A Virginia Tech Ritual Makes Me Wonder: Is America LOSING it??

When I was a teenager, some of the neighbors’ mail was dropped mistakenly in our box, and — without going into detail — flipping through one of their magazines told me something about them: they were part of a sociological cult — or at least they were being wooed by one.  The advice, and the illustrations, and pseudo-psychiatric lingo were so nutty, so insulting, that I couldn’t help wondering: how do people forsake mainstream dogmas, (the traditions that have built culture across the centuries) for the kind of therapy quack-speak that silences an entire room when it’s discussed.  Bottom line, I guess I was both embarrassed and frightened for my neighbors.

A few years later I watched an in-law repeating the mantras of a self-help guru, as he was making a new recruit for a $900 afternoon group session. “He’s stepping aboard,” my in-law spoke into a conference call. “He’s taking responsibility for his journey.”  If I recall correctly the phrase “responsibility for your journey” had been thrown about the house a dozen times that afternoon.  I was beginning to think my in-law thought the phrase had magic powers.  At any rate, this particular self-help journey was both expensive and ineffective.  The in-law in question was last seen chasing a burning Darth Vader costume across the back yard, convinced he was exorcising a demon.

It’s one thing to watch, with pity, a troubled soul lunging at one false hope after the next, but it’s far more disturbing to find yourself in a veritable crowd of crazies, witnessing once wholesome kids and institutions collectively losing it.  Penny Nance, CEO of Concerned Women For America recently attended her son’s college orientation at Virginia Tech. According to Nance, speaker after speaker came to the podium announcing their preferred pronouns.  All of the new freshmen (is that term allowed?) were then asked to share their preferred pronouns with their small group.

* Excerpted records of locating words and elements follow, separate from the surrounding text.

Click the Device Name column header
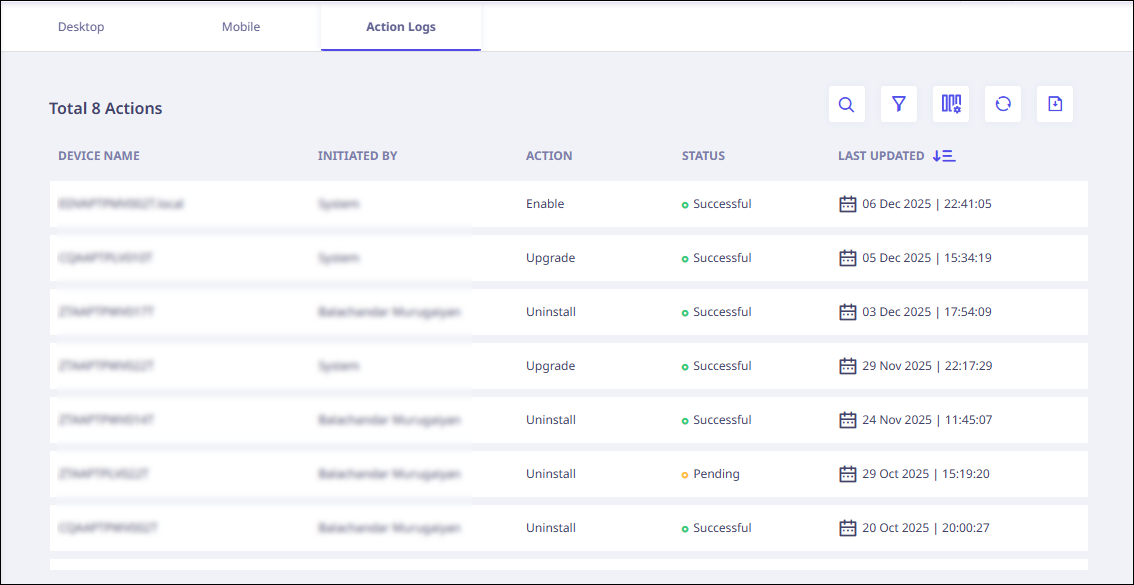 [99, 156]
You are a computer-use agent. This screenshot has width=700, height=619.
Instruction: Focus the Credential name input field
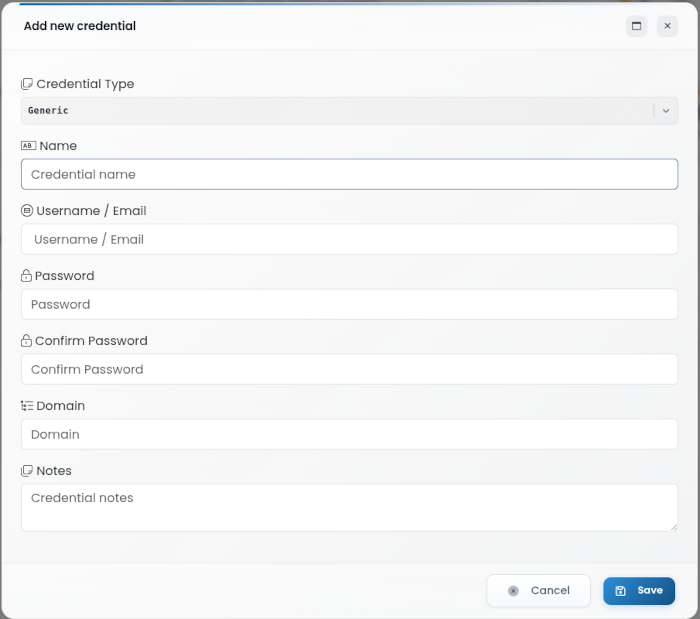(x=349, y=174)
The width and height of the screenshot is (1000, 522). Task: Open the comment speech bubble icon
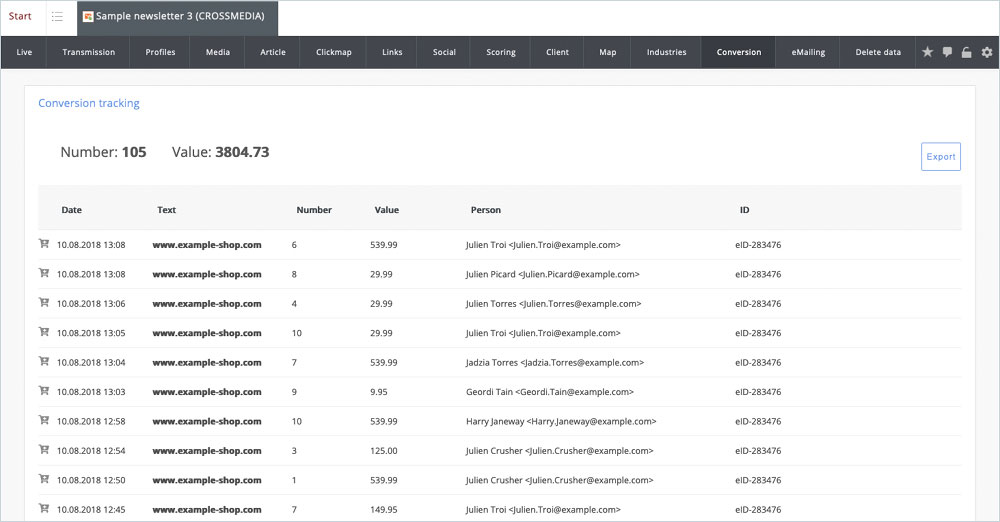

As awkward rituals go, this beats holding hands around a pink Cadillac and singing the Mary Kay Cosmetics song. In addition to being asked, tacitly, to celebrate every point on the gender-fluid compass, young male and female adults are essentially being asked to announce how they roll.  It’s not much different from..

  • “Hi, I’m Roger. I have a penis, and I prefer to use it in the the conventional way — boy meets girl.”  Or..
  • “Hello, I am Denise.  I have breasts and a vagina, and I am attracted to men who have a penis and use it in the, uh, historic way.”

And as awkward as this sub-text is, it manages to be considerably less awkward than the other pronoun configurations that might be announced at such a gathering. The confession of exotic orientations and identities — let’s be honest — doesn’t make them appear any more normal, just more awkwardly public. Adapting odd pronouns doesn’t make the bearded lady any less bearded. What is the young transgender man hoping to achieve, sitting there in his sun dress, just because he has found new pronouns?  Is he/she insisting young biological males find him as attractive as — excuse me — an actual young lady?  What sort of insanity are we witnessing here?

Let me return, for a moment, to a bygone era where this odd ritual wasn’t necessary: say, five years ago.  Young people wore the clothing and sported the hairstyles of males or females.  They didn’t need to announce their gender. It was obvious.  They smiled and flirted with each other, and sometimes they studied.

On many fronts, Americans are longing for a normalcy that doesn’t just appear to be in decline; in some areas (college campuses and urban areas), it appears to have vanished entirely.  Most of my (evidently sheltered) friends, upon seeing the Virginia Tech orientation, would conclude they had wandered into a sociological cult.

And on many fronts — woke sensibilities, economy killing socialism, pseudo climate change, safe spaces, Islamo-pandering — some of us feel something like Rip van Winkle, except that we’re witnessing more than just the passage of time. We’re watching the departure of sanity.